2012年8月1日。
学校で作業をして、終ったあと、そういえば、岡田裕子展をやっていたと思い、行ったことがなかったので場所も分からず、途中の駅で電話帳を見て分からず、あそうだ、本屋へ行こうと思って、ぴあはないし、と思って、美術手帳を探そうと思って、久しぶりに神保町の三省堂へ行って、草花の特集のブルータスを買って、美術手帖で、ミヅマアートの場所が分かった。それから市ヶ谷で降りた。もう20年くらい前、ここに出版社があって、月に1度くらい通っていたことを思い出し、風が本当に夏の夜の風で気持ちよくて、それはエネルギーが含まれているから、何となく前向きになる感じがあるのが夏で、南の国の方が、たとえば南米の方の小説の感じを思い出させるものがあって、ずっとこういう気候だったら、やっぱり自分だけでなく、周りの人達の性格も変って来るだろうな、などと思った。
徒歩5分のわりには、遠かった。住所しか分かってなかったから、その番地を頭の中で何回も繰り返し、時々道端にある地図がなくなってきて、不安になって来た頃、勝手に見慣れた気持ちになっていたミヅマアートギャラリーのマークが見えて、安心した。
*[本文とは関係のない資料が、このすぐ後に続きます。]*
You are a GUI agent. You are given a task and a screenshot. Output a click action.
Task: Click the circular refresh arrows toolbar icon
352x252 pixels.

2階にあがって、重いドアで、知らなかったらとても開けられない重さだった。開けたら、思ったよりも広いというか天井が広い空間だった。岡田裕子。会田誠のパートナー。ランジェリー(下着という言葉だと、違うような気がする)をテーマにした作品。ブラジャーやパンティー。写真などで少し見ていたものとは違って、もっと大きかった。2メートルくらいの大きさ。それを、大作りではなく、繊細なものが集ったように、どこも雑な感じがしないような、それでいて、紙(?)で作ったせいか、はかなさまで、こんなに大きいのに感じさせたり、それで、きれいだった。
とても、細かい色使い、よく見ると、特にパンティー(もう、この言い方はしないらしいが)には恐い感じもあるのに、作ってあるのが、こういう事は工作としても作ることは出来るのだろうけど、明らかに、それとは違うテイストがある。
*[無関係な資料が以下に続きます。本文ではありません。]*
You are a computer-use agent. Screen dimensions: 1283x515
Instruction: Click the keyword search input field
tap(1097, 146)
部屋の真ん中には食事と性をテーマにしたらしい、ビデオを見ると、フォークがクレヨンで出来ていて、その食事のあとが、皿にいろいろな色の線などがついている感じは、セックスをしたあとのベッドみたいなものなのかもしれない。こういうことを分かったように書くのは恥ずかしいが、そんな風に思えた。
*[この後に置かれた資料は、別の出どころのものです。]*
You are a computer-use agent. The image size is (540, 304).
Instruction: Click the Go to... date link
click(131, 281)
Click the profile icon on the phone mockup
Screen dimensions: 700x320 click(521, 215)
大きい空間に、半立体のような作品が大きく、それでいて、繊細さとキレイさもあって、ビデオ作品は、前もあったが、それに比べると、下着だけの男女が近い場所で食事のようなことをして、それがセックスみたいにも感じられ、ということをしていたが、それよりも、それを見て、その会場に並べられているいろいろな色のカトラリーが、実はクレヨンだったりすることを、分かった事の方に意味があるような気もした。
できそうでできないよく出来たものだと思い、ランジェリーというものが自分が身につける人が作ったもの、という感じはした。夜中のラジオでさめざめというバンドがあって、その曲のタイトルに、ズボンのチャック、という言葉が使ってあって、それは男性である私にとっては日常だったが、その歌を作った女性によると、性的な意味として、じゃあ、あなたが魅力的な女性にチャックをおろされた、と考えたら、どうですか?と言われ、ああそうか、と思えた。この距離感の違いが、ランジェリーの時の違いと似ているのかもしれない、と思ったりもしたことを、あとになって思い出した。
ギャラリーを出て、夏の風がやっぱり気持ちが良かった。
(2012年の時の記録です。多少の加筆・修正をしています)。